Cold Water Jig Fishin'Cold Water Jig Fishin' Jig fishing is the way to catch big bass! Discover how inside!
During the early months of the season, when the water is still cold, bass can be about as picky as a spoiled high school kid. It seems that no matter what you do, the little jerks are never satisfied. You spend all of your hard-earned money to give them everything you think they want, but you get no love in return. Often times the lack of attention can make it difficult to even locate bass.
Begin searching for areas that are on the deeper edge of the first dropoff from the shoreline. For example, if the water drops off to fifteen feet deep, twenty feet from the bank, that is where I would begin my search. Try to find slight differences to which the fish can relate. Whether it is a log, boulder, or a depression in the lake bottom, it does not matter as long as it is something that is different from the surroundings. When you find these areas, be sure to mark them on your GPS. If you do not own a GPS use landmarks on the shorelines as references to locate your area again.
After you have located areas that meet the criteria that you are searching for, you need to determine the ideal jig combination for each area. The jig needs to be able to slowly descend vertically into the strike zone. If the area is free from cover such as trees and other items that need penetrated, a small jig will work. Using jigs as small as 1/16th of an ounce, can be deadly during the cold months. If you need more weight, feel free to step it up to 1/8- or ¼-ounce.
In order for the jig to fall at the correct speed you will need to match it with the right trailer. I prefer plastic crawdads from Gary Yamamoto Custom Baits and plastic jig chunks that are shaped like the old pork trailers. When you need to get the jig to fall slower, you can simply add a bigger trailer. There may be a situation that calls for a ¼-ounce jig to get down to the target. However, the rate of fall is a little to fast when you use a Fat Baby Craw as a trailer. To combat the problem, remove the Fat Baby Craw and add the new Medium Yamamoto Craw. The increased bulk of plastic behind the jig will cause the bait to fall a little slower. This also holds true when using Chunk trailers.
Once you find the correct combination of jig and trailer, position the boat far enough off of the drop off to allow you cast far enough to cover whole strike zone. Cast your bait onto the shallow side of the drop off. After the jig hits the bottom, slowly drag and hop the lure towards the target. When you feel the jig drop off the edge, allow some slack in your line so the jig will fall vertically. If you do not provide some slack, the jig will actually fall towards you. Once the bait hits the bottom, be sure to allow the bait to sit still for extended periods of time (up to 15-20 seconds is not uncommon). It is not abnormal for bass to hit the bait once it starts moving after a long pause.
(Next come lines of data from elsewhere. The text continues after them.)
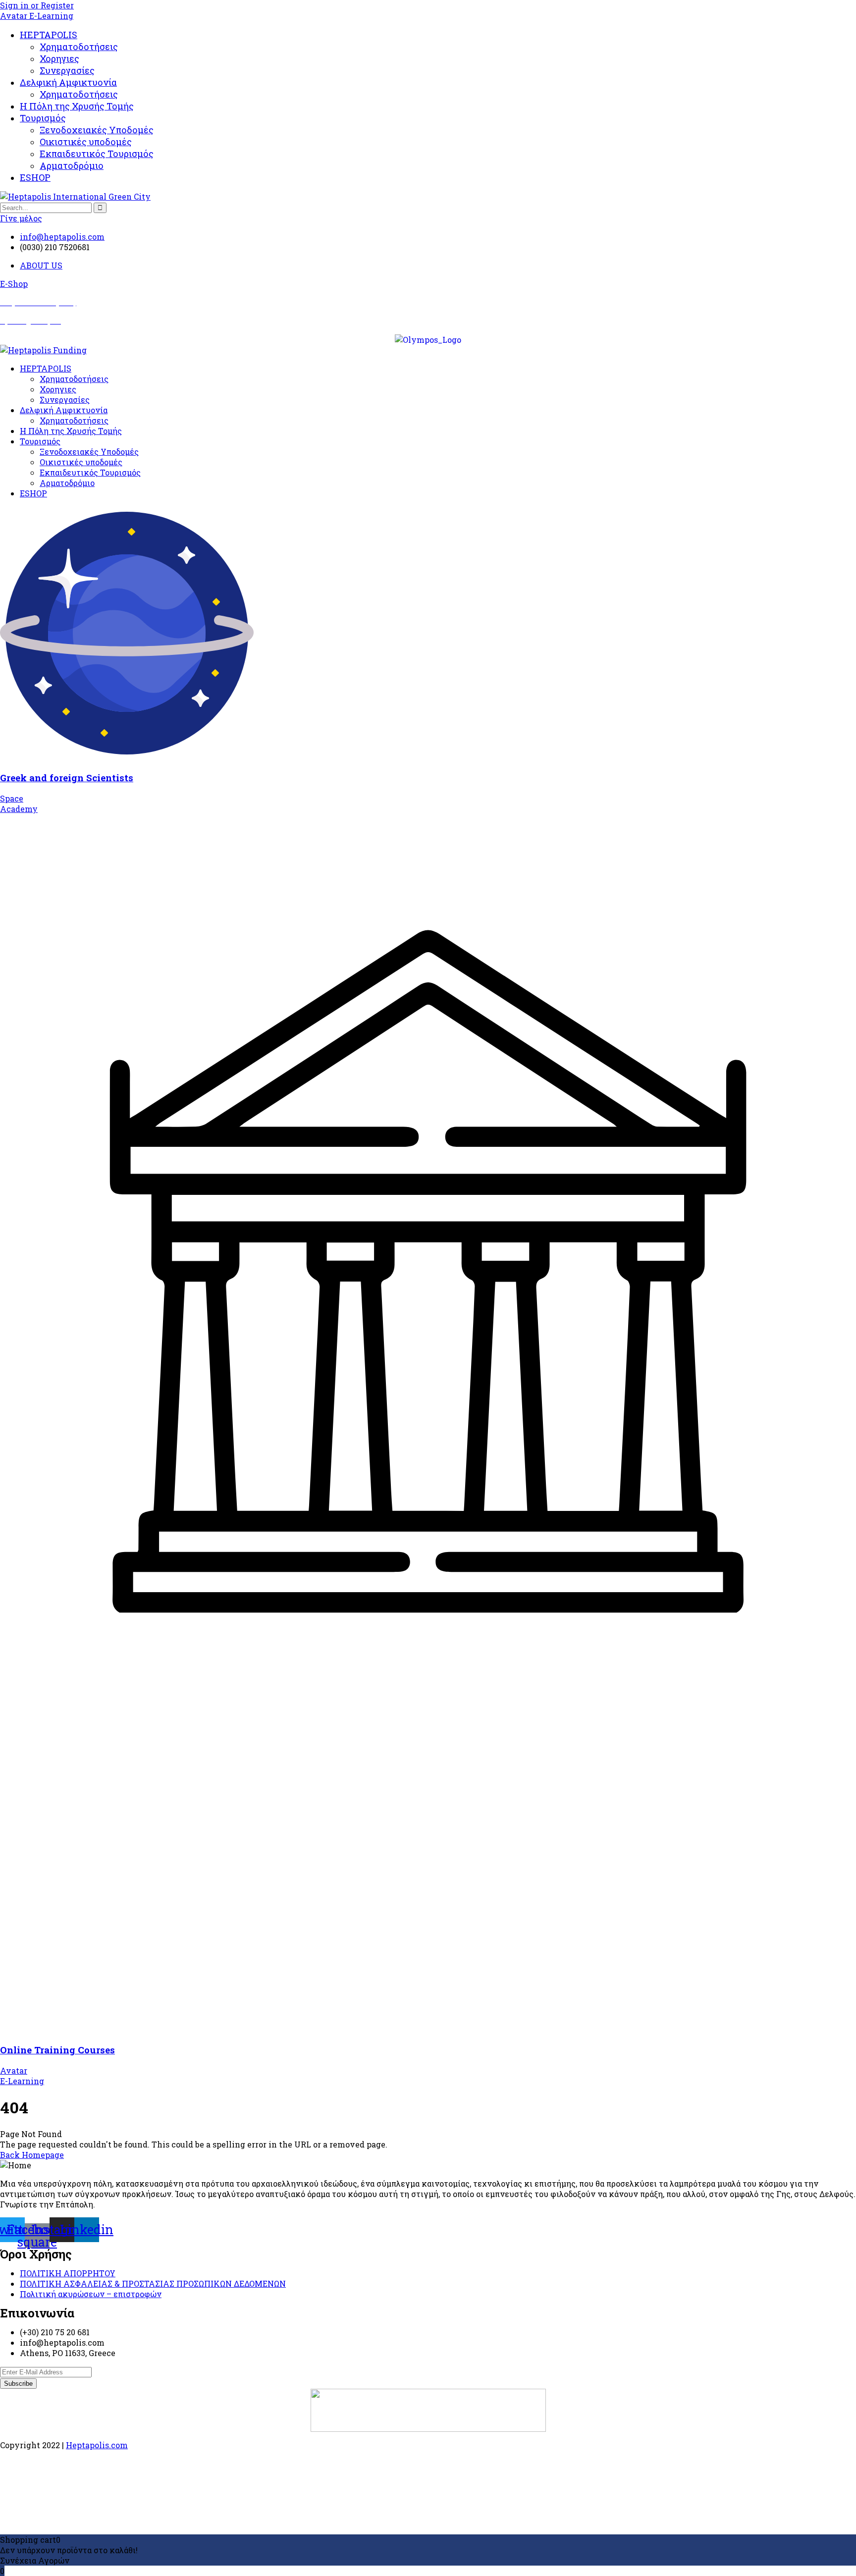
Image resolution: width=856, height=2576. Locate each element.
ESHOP (35, 177)
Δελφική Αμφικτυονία (68, 82)
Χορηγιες (59, 58)
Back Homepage (32, 2154)
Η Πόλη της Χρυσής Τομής (77, 106)
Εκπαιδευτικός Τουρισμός (97, 154)
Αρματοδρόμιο (72, 165)
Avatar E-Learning (36, 15)
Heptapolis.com (97, 2445)
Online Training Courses (57, 2049)
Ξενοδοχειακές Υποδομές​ (97, 130)
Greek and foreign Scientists (66, 777)
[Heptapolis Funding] (43, 350)
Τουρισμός (43, 118)
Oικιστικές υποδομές (86, 142)
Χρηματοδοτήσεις (79, 47)
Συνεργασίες (67, 70)
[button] (14, 283)
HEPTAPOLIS (48, 35)
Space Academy (19, 803)
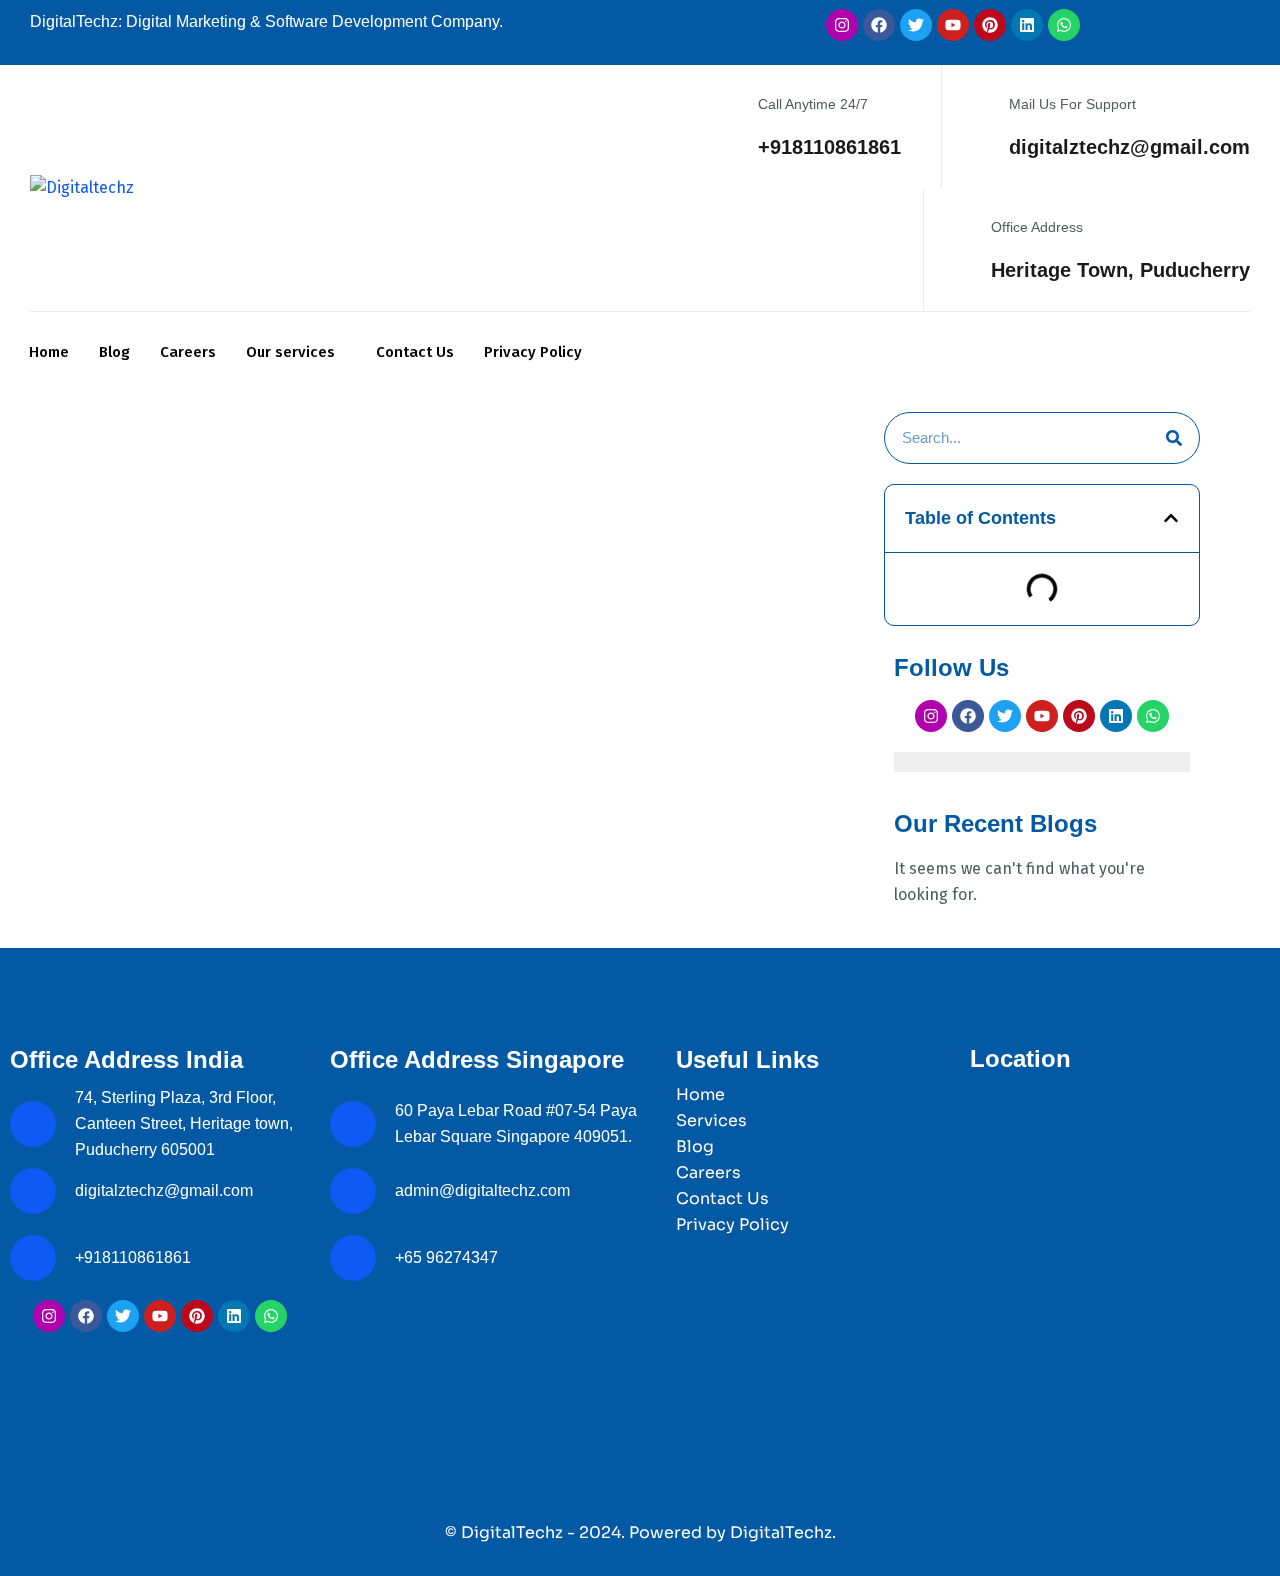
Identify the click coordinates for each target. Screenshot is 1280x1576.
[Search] (1174, 438)
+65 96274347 (446, 1257)
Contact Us (415, 352)
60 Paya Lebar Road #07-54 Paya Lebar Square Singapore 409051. (516, 1123)
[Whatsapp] (1064, 25)
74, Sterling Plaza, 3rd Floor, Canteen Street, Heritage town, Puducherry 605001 (184, 1123)
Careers (188, 352)
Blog (114, 352)
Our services (290, 352)
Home (49, 352)
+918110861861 (829, 147)
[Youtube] (953, 25)
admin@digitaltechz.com (484, 1190)
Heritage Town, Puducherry (1120, 270)
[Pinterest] (990, 25)
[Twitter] (916, 25)
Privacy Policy (533, 352)
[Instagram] (842, 25)
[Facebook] (879, 25)
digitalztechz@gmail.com (1129, 147)
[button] (1171, 518)
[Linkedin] (1027, 25)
Mentally remind yourself to thoroughly work the entire area. During this time of year, bass often refuse to hit a bait unless it is right in their face. If the bite is extremely tough, do not be afraid to flip the script and position your boat so you are casting towards the deep side and working the jig up the ledge as well. Additionally, if you do pull a fish from one of these targets, do not automatically move on to the next area. If the targets are big enough (e.g., a tree or large boulder) they may hold more than one fish. Be very methodical when dissecting each area. Your persistence will definitely pay off in the long run.
Jig fishing is not going to be technique that produces huge numbers of fish on most outings. What they are widely known for is producing quality fish. The reduced number of bites is often a deterrent for anglers new to jig fishing. They find it tough to build confidence in the bait and/or technique because they are not catching tons of fish. Just remember, in a tournament you can only keep five bass. You might as well catch five good ones and jig fishing is the way to do it.